As expected, China stated they would retaliate against further U.S. tariffs and wouldn’t be bullied into a trade deal. Fears of an escalating trade war sent stocks and Treasury yields lower in early trading.
July’s Nonfarm Payroll report met expectations with a +164k headline print, but under the covers, the report wasn’t very strong. The BLS Birth-Death model, which estimates the number of new businesses started, counted for +148k of those jobs. The prior two months were revised lower by -41k jobs. When prior payroll reports are being revised lower, it is not a sign of strength.
Average hourly earnings came in higher than expected at +0.3% MoM versus expectations of a +0.2% MoM increase.
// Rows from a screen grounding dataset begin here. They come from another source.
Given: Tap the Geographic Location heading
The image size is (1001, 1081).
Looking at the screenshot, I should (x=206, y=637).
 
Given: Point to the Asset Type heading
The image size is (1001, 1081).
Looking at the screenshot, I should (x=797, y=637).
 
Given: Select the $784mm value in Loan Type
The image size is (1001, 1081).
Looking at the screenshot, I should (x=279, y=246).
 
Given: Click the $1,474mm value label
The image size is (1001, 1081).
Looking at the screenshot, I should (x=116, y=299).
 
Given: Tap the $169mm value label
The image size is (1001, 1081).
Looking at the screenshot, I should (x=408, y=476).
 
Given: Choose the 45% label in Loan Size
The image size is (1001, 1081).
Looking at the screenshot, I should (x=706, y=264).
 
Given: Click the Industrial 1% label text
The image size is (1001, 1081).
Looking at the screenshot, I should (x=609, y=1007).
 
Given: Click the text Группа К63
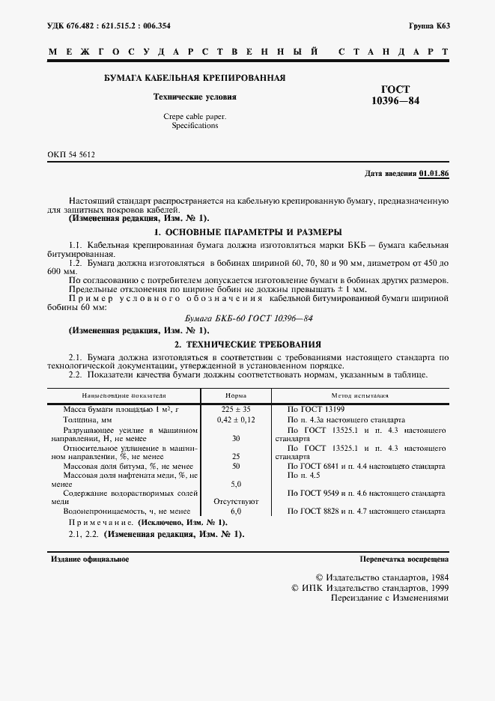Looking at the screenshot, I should tap(429, 25).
On an annualized basis, wages are growing at a +3.2% rate. Average weekly hours fell to 34.3, the lowest level since 2011, which equates to -211k jobs lost. The unemployment rate held steady at 3.7%. Today’s payroll report is much weaker than its headline suggests.
The U.S.-China trade deficit hit its 5-month high as President Trump looks to add more tariffs on September 1st. Exports to China are down -18.1% this year and imports are down -12.2%. Petroleum exports, when adjusted for inflation, reached an all-time high.
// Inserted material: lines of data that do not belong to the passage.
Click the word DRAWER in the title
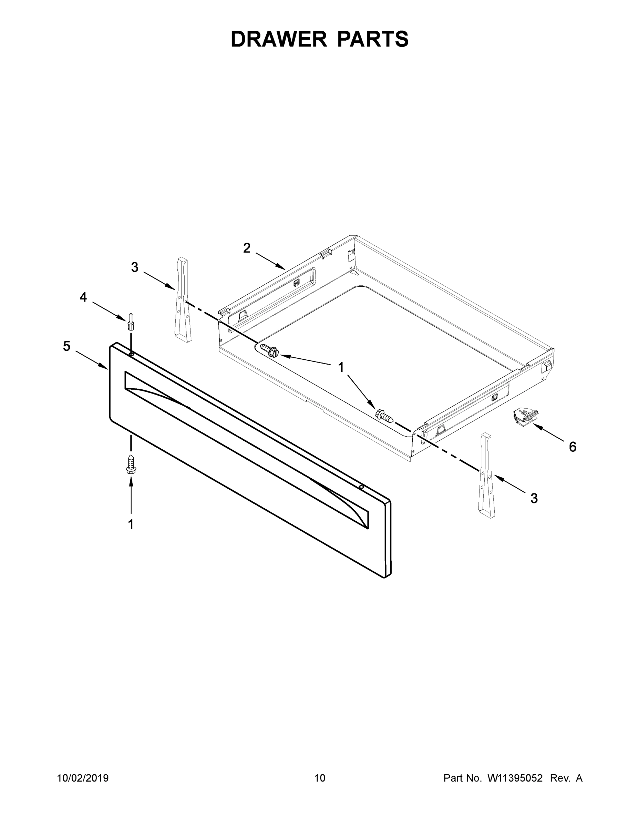(x=278, y=39)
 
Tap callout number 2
(x=247, y=248)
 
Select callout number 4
(x=83, y=297)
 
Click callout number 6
(x=573, y=447)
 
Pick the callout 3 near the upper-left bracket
(x=135, y=267)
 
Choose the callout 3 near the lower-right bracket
(x=534, y=498)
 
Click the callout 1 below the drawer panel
(x=131, y=525)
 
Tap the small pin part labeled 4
(x=131, y=322)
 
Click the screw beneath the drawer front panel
(x=131, y=464)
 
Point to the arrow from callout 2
(x=270, y=261)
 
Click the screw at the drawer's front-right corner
(x=384, y=416)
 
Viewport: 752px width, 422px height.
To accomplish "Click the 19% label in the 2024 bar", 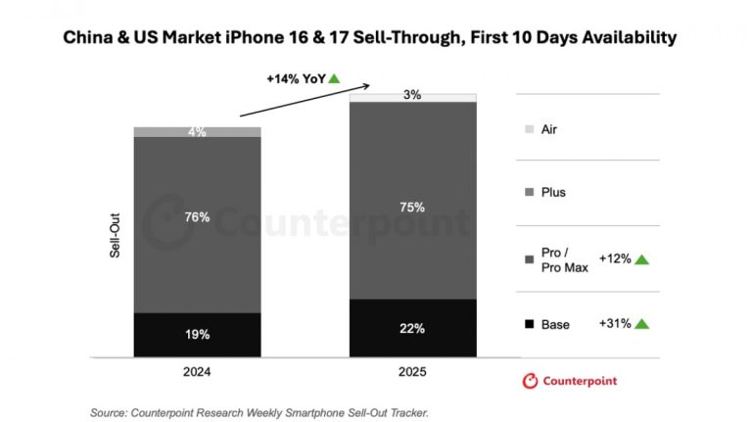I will point(197,333).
Factory Orders contracted for the second straight month on an annualized basis, despite a +0.6% MoM gain. May’s Factory Orders were revised lower to -1.3% MoM. Based on the relationship between Factory Orders and Manufacturing PMIs, Factory Orders are likely to fall in the months to come.
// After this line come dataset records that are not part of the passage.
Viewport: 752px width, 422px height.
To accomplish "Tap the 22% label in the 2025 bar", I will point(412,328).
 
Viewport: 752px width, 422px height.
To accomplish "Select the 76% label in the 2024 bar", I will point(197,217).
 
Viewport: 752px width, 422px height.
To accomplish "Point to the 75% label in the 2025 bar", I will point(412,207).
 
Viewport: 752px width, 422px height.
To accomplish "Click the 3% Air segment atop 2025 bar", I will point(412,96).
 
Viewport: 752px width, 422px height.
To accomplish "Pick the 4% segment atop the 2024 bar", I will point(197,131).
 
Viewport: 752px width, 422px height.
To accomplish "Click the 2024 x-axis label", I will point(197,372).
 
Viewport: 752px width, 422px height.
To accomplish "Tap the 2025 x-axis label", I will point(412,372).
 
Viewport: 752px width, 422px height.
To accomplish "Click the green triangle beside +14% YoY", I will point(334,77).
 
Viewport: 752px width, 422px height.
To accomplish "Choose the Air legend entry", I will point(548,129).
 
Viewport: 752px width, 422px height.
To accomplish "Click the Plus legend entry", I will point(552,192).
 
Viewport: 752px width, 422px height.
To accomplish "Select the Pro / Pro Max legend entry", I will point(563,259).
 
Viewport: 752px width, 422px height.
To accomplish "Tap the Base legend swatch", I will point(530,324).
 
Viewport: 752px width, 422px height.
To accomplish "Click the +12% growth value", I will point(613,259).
Markets were mostly a sea of red today as liquidity dried up. The S&P 500, Nasdaq-100 and DJIA managed to close above their 50-day moving averages, but the Russell 2000 didn’t. Treasury yields were lower across the board as investors look towards government bonds as a flight to safety. Thirty-year Treasury yields are below where they were during the Presidential election.
Physical gold is trying to move higher, but Emerging Markets stocks are indicating that gold should be headed lower. Gold mining stocks were down slightly, while silver miners down quite a bit. Oil and gas producing stocks closed the week lower despite crude oil making a rebound from yesterday’s large drop.
Agricultural commodities are trying to form a bottom ahead of the USDA’s August 12th report that should fix the overly optimistic projections from their prior report. Lumber prices, a strong indicator for both stocks and inflation, are back at their 1-year low and if they fail to hold their current price level, will fall off a technical cliff.